へバーデン結節とは、手指部における第1関節に位置するDIP関節が変形して曲がってしまうという、いまだ原因不詳の疾患とされています。関節リウマチなどの膠原病とは異なる病態と考えられています。

この疾患においては、第1関節のうしろ(手背)側の中央付近に2つのコブのような結節所見を認めるのが特徴的と言われており、現在ではこの指のふくらみは年齢に伴う変形性関節症であると判明しています。

病名に関しては、本疾患の報告をした「ヘバーデン博士」の名にちなんでヘバーデン結節と呼称されています。

へバーデン結節は、関節組織の加齢による変化を基盤として発症する変形性関節症においても手指部に認められる病変であり、いろいろな変形所見が見られます。

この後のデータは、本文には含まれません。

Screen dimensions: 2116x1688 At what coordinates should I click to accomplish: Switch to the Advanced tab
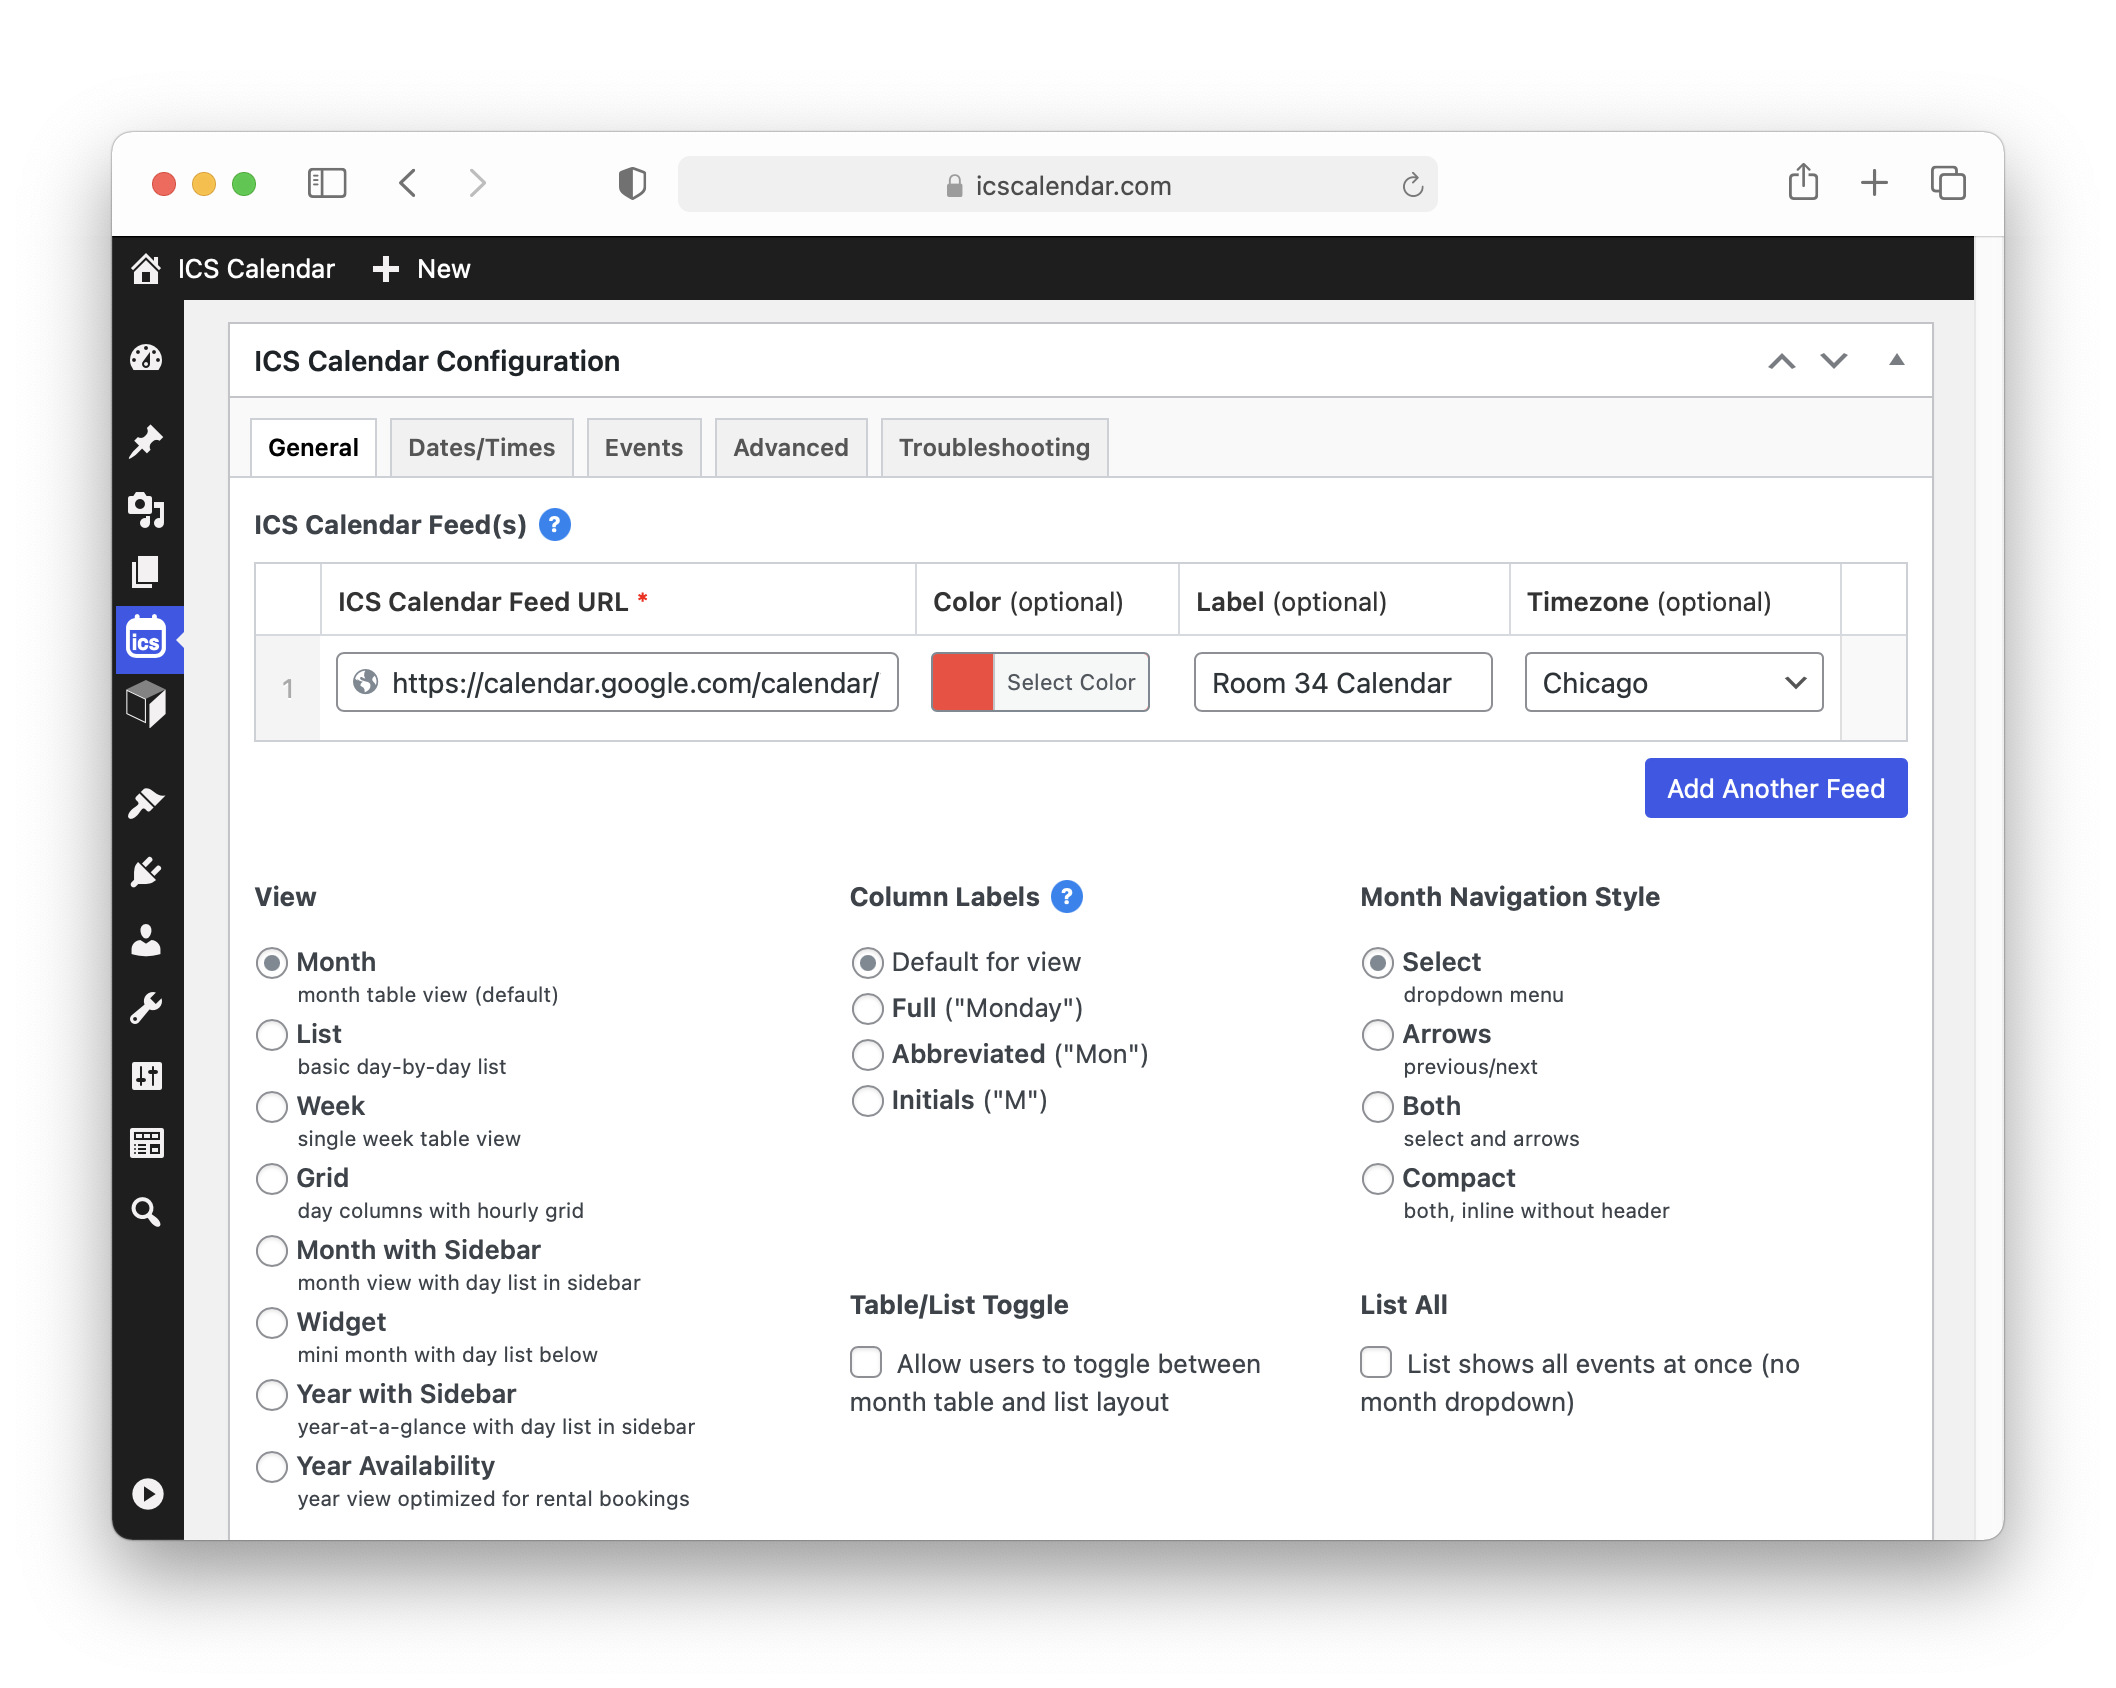tap(789, 446)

一般的には、第1関節の変形や疼痛があって、X線レントゲン写真にて関節の隙間が狭い、関節が壊れている、骨棘と呼ばれる骨のとげ所見などがあれば、「へバーデン結節」ではないかと疑います。

そこで今回、へバーデン結節とは一体どのような病気なのかを詳しく解説していきましょう。

 

【第1章】へバーデン結節の原因について

へバーデン結節は、これまでの医学的研究でもいまだに明確な原因は不明なのですが、普段から手や手指を頻繁に使用する方が発症しやすい傾向があると言われています。

へバーデン結節は、疫学的に40歳代以降の中高年齢層の女性に多く発症することから、本疾患の背景には女性ホルモンの変調、ストレス要素が多く振りかかる外的な環境、およびストレスを過度に受けやすい体質や性格なども関与している可能性も検討されています。

過去の調査では確固たる遺伝性要因の影響は証明されておりませんが、傾向的に母娘間、あるいは姉妹間で高率な頻度で発症すると言われています。

したがって、例えば自分の母親や祖母の家系がヘバーデン結節に発症した経験を有する場合には、予防として普段から指先や手の部分に過剰な負担をかけないよう意識して注意すべきでしょう。

【第2章】へバーデン結節の症状について

典型的な症状としては、手指の中でも母指(親指)、あるいは示指(人差し指)から小指にかけて第1関節が赤く腫れあがり、屈曲して疼痛症状があります。

へバーデン結節に罹患すると、時には安静時にも痛み症状があるため、強く手を握ることが困難になりますし、指のこわばりを感じて十分に手指を動かせなかったりもします。

指の変形が進むにつれて痛み症状そのものは落ち着いてくることが多いのですが、その分、手指の動きがさらに悪化して日常生活に支障をきたすことも考えられます。

補足ですがこの症状のうち、第1関節のうしろ側に水ぶくれのような所見を認めることもあり、この水ぶくれをガングリオンや粘液嚢腫などと呼称されています。

【第3章】へバーデン結節の診断について

へバーデン結節を診断する際には、診察上の視診や触診などの理学的所見を基本としてエックス線による画像検査が実施されます。

第1関節の腫れや熱感、変形、運動障害、疼痛症状の有無などを診察によって確認して、レントゲン検査で関節間の隙間が狭い、又は骨棘と呼ばれる骨のとげが突出しているなど変形性関節症所見を認める際には、典型的な「へバーデン結節」と診断されることになります。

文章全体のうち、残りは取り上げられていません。